SET EXERCISE: Please rewrite the records, starting at the very beginning and going on through the line with "click(453, 324)", with the requests included and the pictures left out. Multiply every coordinate in the answers by 1.15 and round to whole numbers, with halves going up, but leave the numbers in the requests as they are.

---------- AVAILABLE RECORDS ----------

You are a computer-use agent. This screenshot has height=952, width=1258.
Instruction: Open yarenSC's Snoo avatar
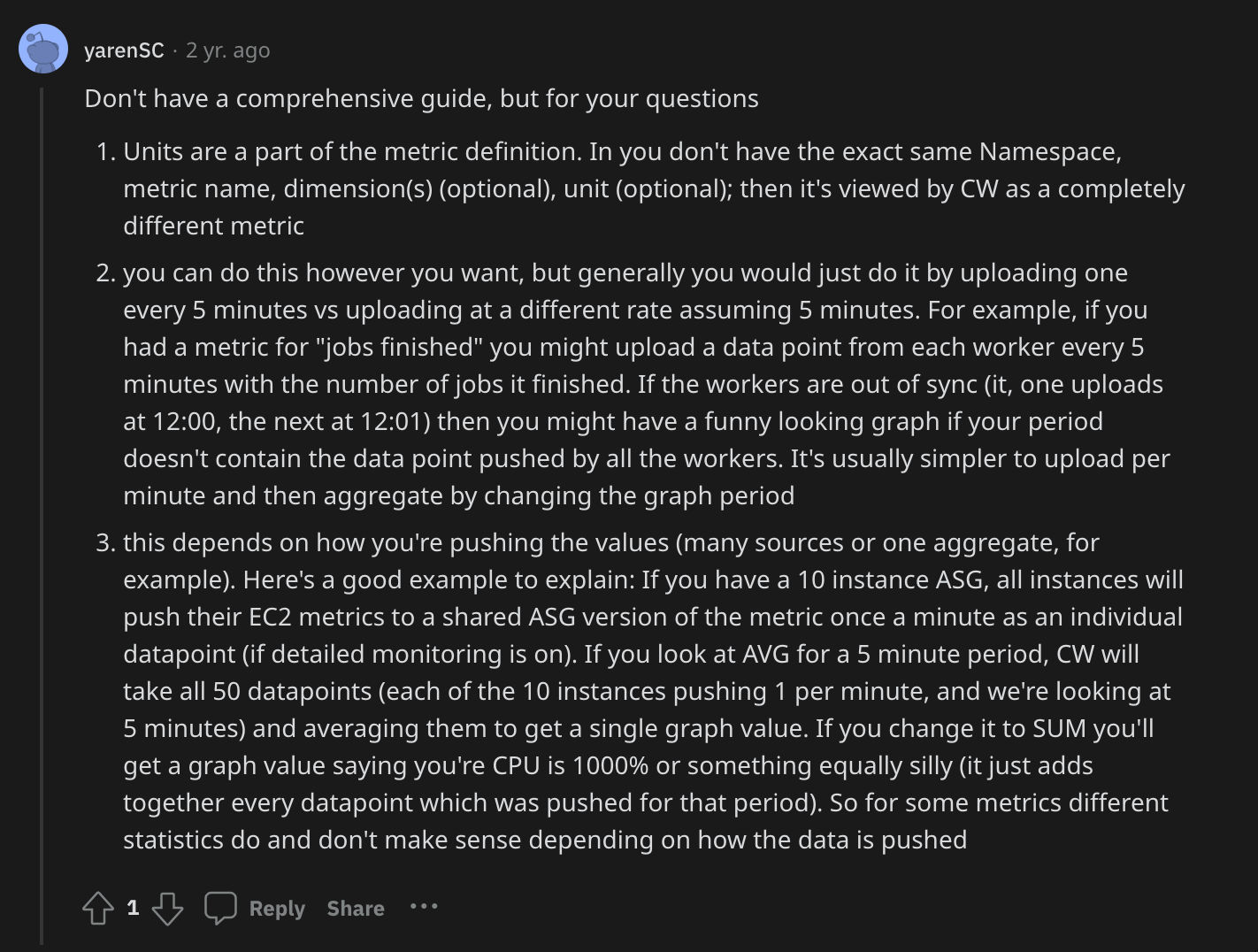(x=43, y=50)
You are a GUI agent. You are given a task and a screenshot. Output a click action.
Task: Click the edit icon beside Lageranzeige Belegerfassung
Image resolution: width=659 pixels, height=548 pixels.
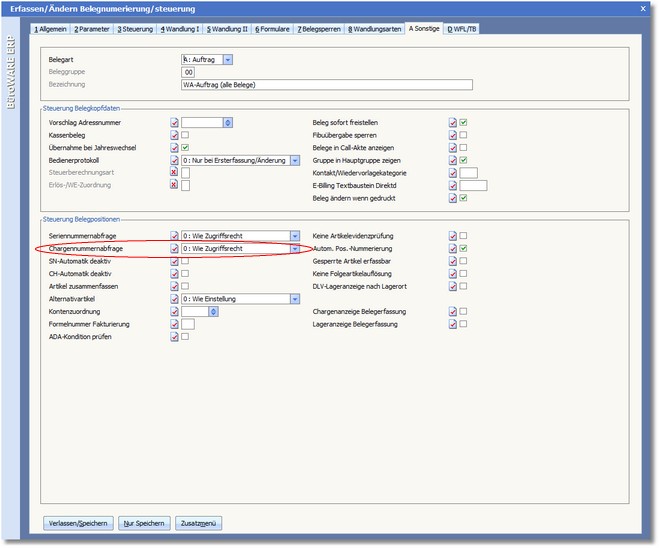click(453, 324)
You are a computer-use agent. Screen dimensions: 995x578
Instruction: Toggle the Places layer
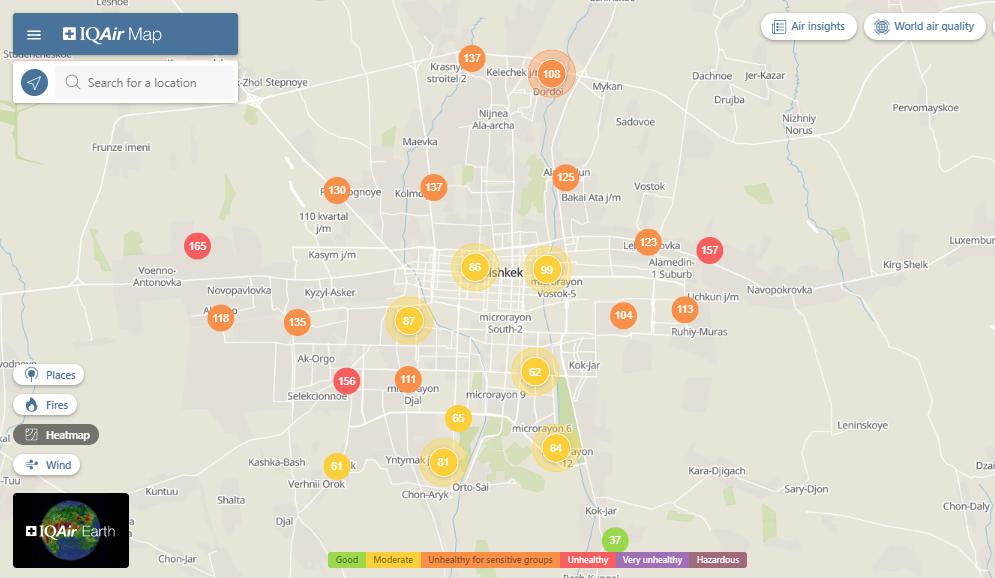[49, 375]
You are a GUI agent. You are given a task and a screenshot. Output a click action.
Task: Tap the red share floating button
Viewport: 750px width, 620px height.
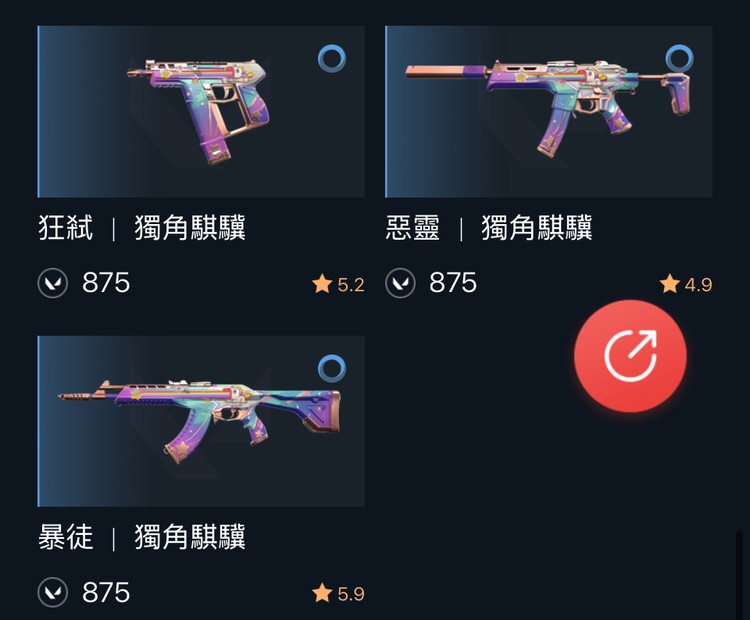[630, 356]
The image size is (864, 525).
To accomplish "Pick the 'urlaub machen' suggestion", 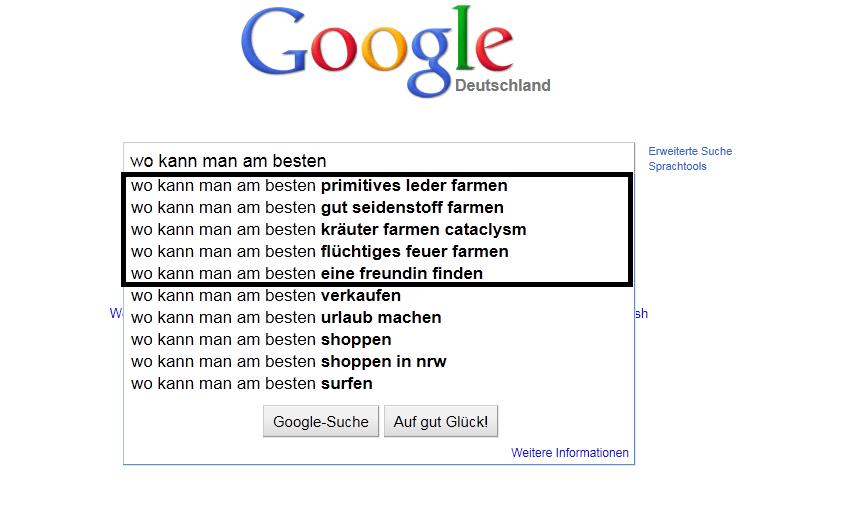I will (x=285, y=318).

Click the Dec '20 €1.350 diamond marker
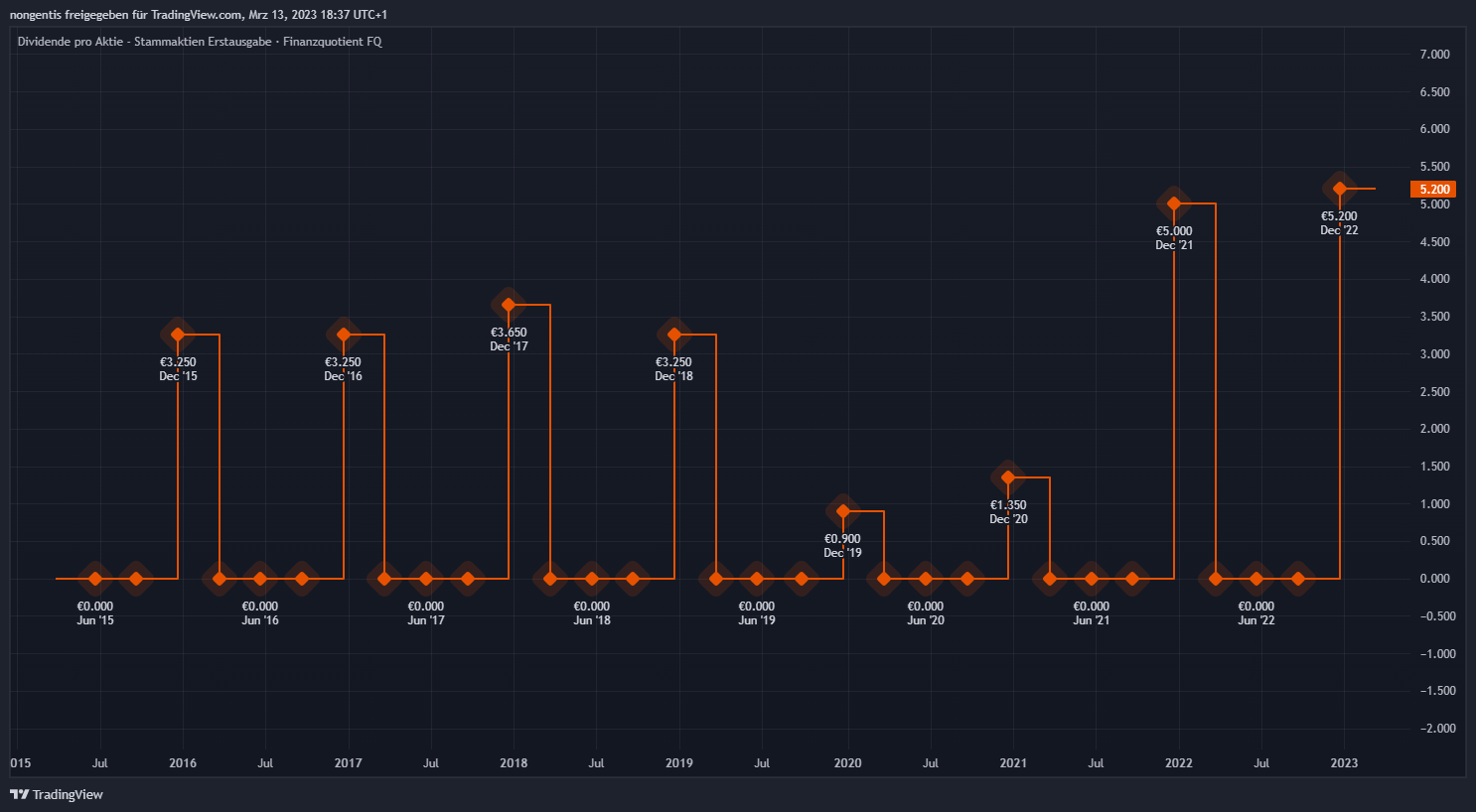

----------

FINAL ANSWER:
You are a computer-use agent. This screenshot has height=952, width=1258.
Instruction: Open yarenSC's Snoo avatar
(x=49, y=58)
You are a GUI agent. You are given a task and a screenshot. Output a click action.
Task: Click the edit icon beside Lageranzeige Belegerfassung
Image resolution: width=659 pixels, height=548 pixels.
click(521, 373)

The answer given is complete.